Clinicians are always encouraged to take advantage of either web-based or paper-based prescription drug monitoring programs if available when there is any clinical concern about doctor shopping, diversion, or unreported schedule II prescriptions. For general information on the prescription drug monitoring program, visit http://www.deadiversion.usdoj.gov/faq/rx_monitor.htm. I recommend that you take a few minutes to complete the simple registration (if the program is available in your state) and begin to take advantage of this great clinical resource. In some of the cases of unintentional overdose death, there is evidence of doctor-shopping for opiates and other controlled drugs. In other cases, diversion is implicated emphasizing the need for every practitioner to limit prescriptions for all narcotics, especially methadone, opiates, and fentanyl to the minimal number of pills and patches necessary to manage only appropriate indications. In other cases, even well-intentioned patients, especially those who are more depressed, poor historians, or cognitively impaired because of their MDD or other reasons, will fail to mention their controlled medications to their providers or take them incorrectly. However, use by both doctor shoppers and poor historians of controlled substance is often accessible when prescription drug monitoring programs are accessed. If concomitant controlled substances are unknown to providers, there is always the potential for drug interactions that can be life threatening. For example, I suspect most providers are unaware, like I was until recently, of the fact that hydrocodone/APAP was the most frequently prescribed generic medication in the United States in 2008 at 121,266,000 generic prespcriptions. Contrast this hydrocodone prescription rate with 29,483,000 for generics of sertraline; 23,271,000 for fluoxetine; 21,846,000 for citalopram HBR; 16,701,000 for trazadone; 15,566,000 for paroxetine; 8,836,000 for ER, XL and SR buproprion; 5,452,000 for mirtazapine; and a mere 2,352,000 for lithium.[24]

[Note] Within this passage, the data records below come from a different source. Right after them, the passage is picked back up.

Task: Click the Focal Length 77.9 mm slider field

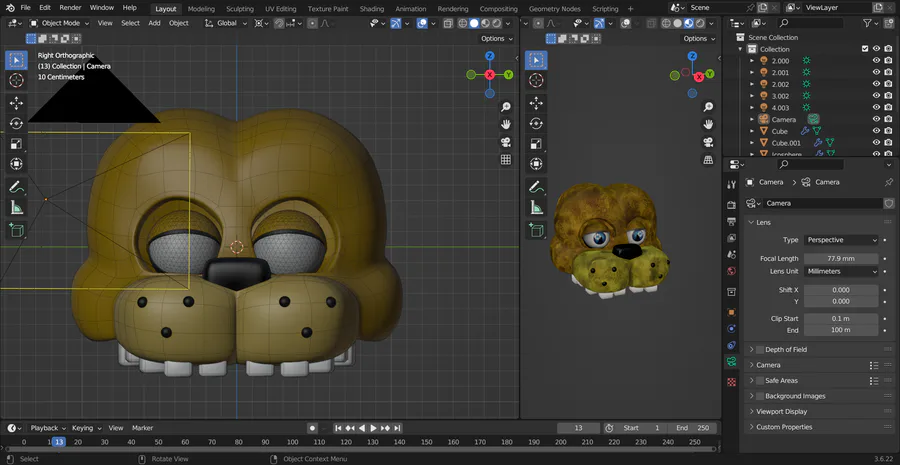Action: coord(842,259)
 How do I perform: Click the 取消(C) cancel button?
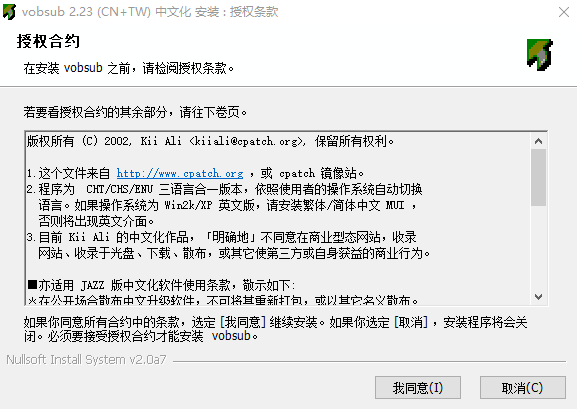(523, 388)
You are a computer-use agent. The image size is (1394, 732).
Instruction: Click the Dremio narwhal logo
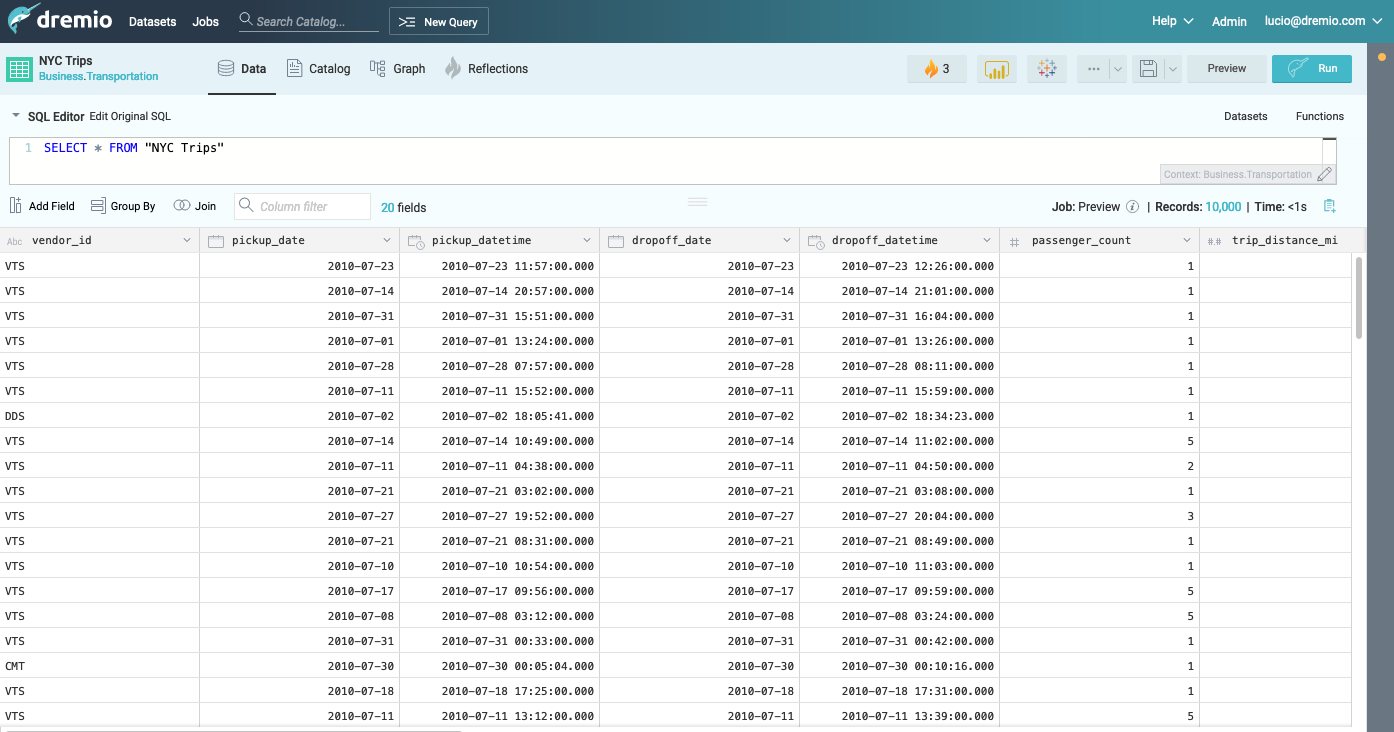pos(24,20)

We as clinicians need to keep striving to do a better job of recognizing and treating our patients’ MDD fully. This requires us to use therapeutic doses of medications while educating patients and their families about the importance of medication adherence both acutely and during maintenance treatment time frames that reflect the often high risk of recurrence off medication. With such efforts we will no doubt improve the quality of life for our depressed patients and the people they impact, as well as save lives and even money for society.